* **Exercise prompt**:
Find the line that contains "Where should I" in the entries below. Restate it and every line after it, word for word, with no pictures.
=====
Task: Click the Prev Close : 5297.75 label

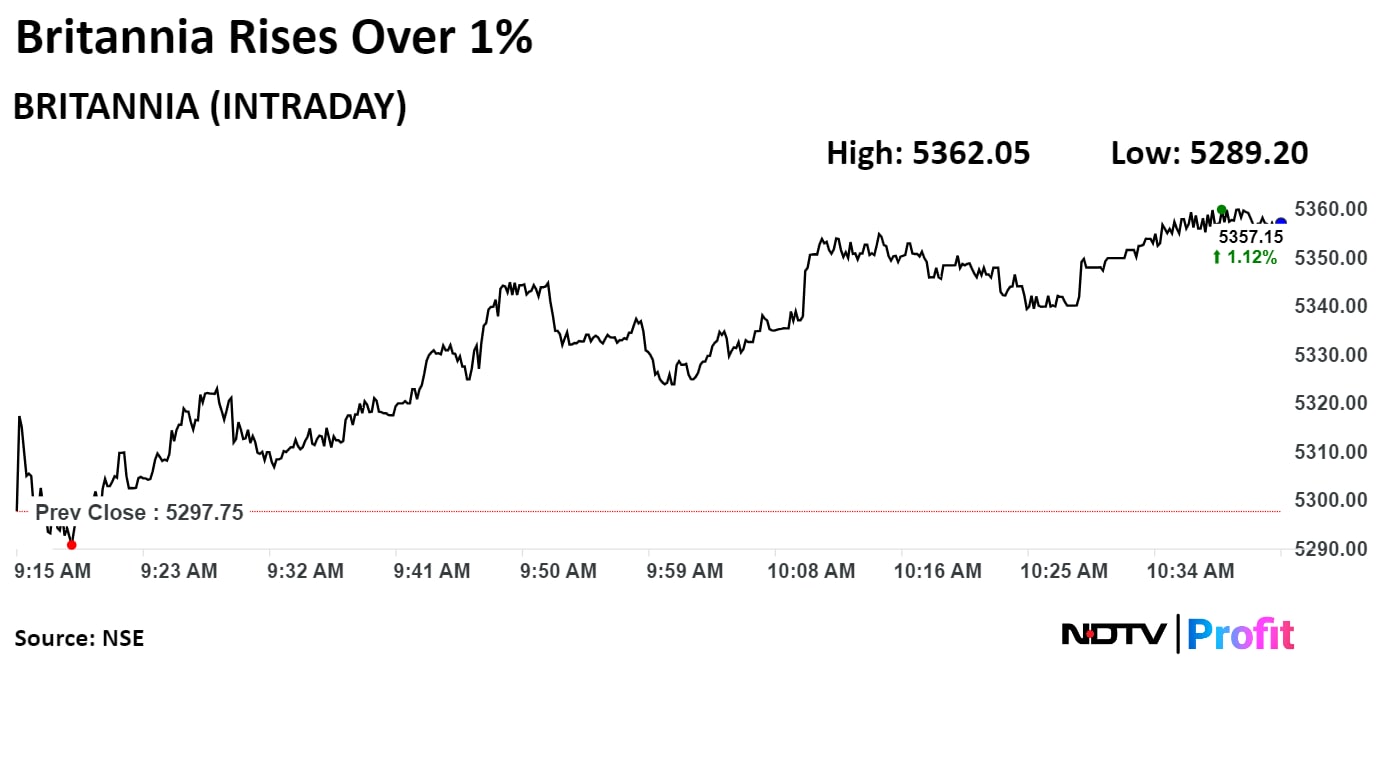Action: [x=139, y=512]
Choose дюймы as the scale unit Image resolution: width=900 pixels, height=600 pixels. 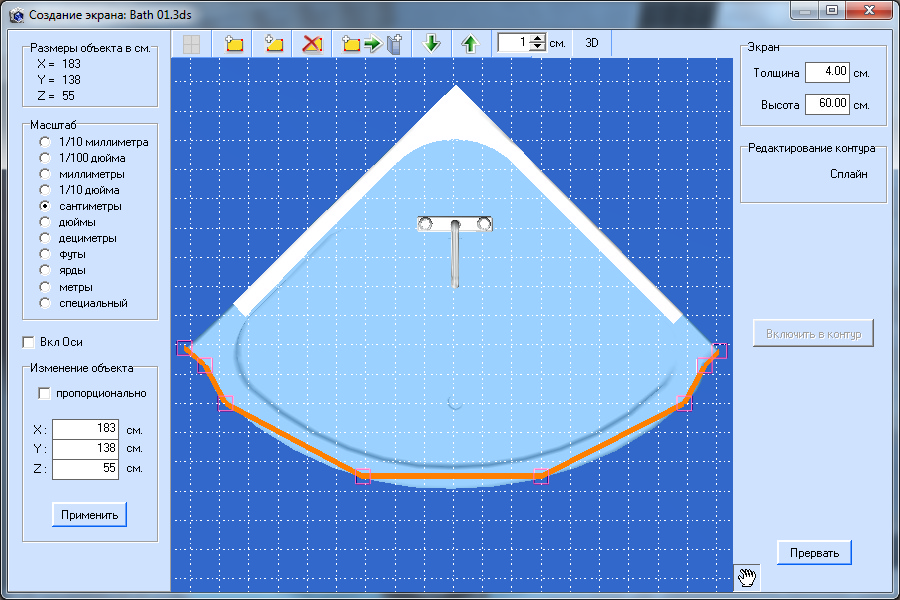pos(45,222)
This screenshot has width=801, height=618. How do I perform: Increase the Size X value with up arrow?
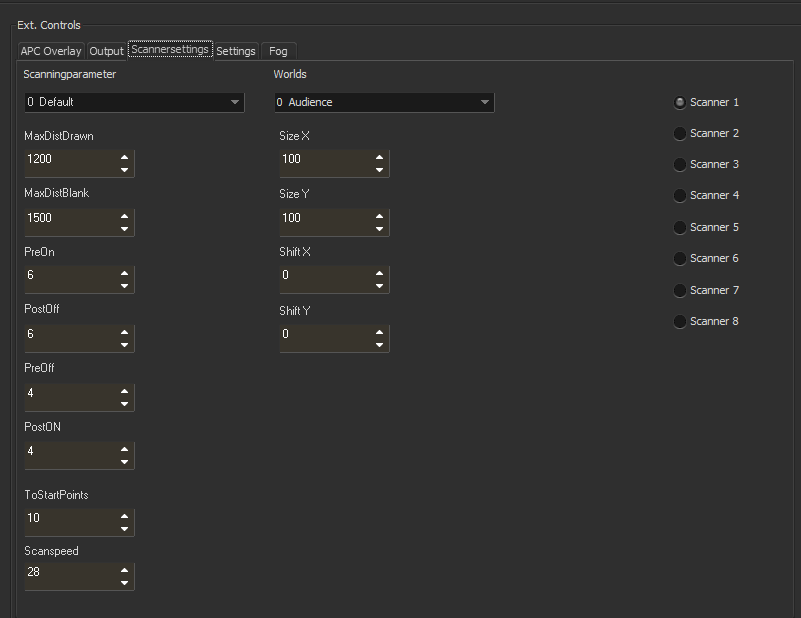click(379, 157)
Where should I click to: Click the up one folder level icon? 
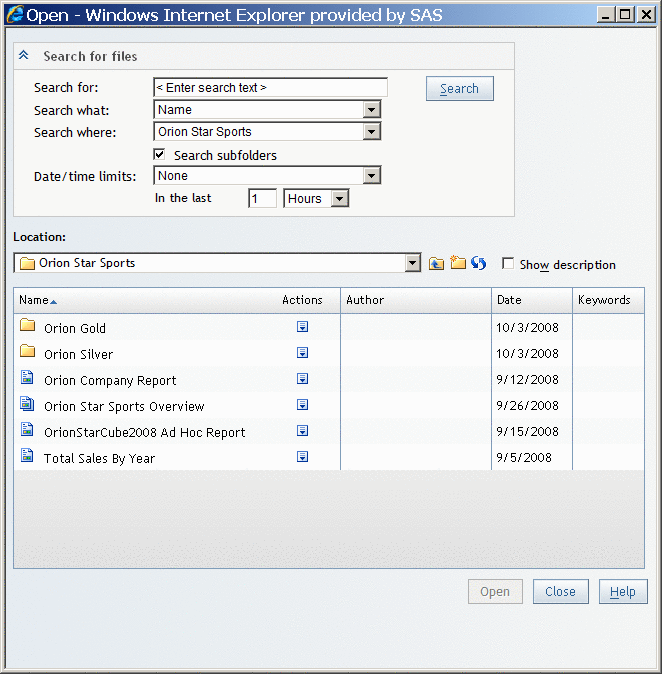tap(436, 264)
=====
* **Task response**:
Where should I click to: Click the up one folder level icon? 
tap(436, 264)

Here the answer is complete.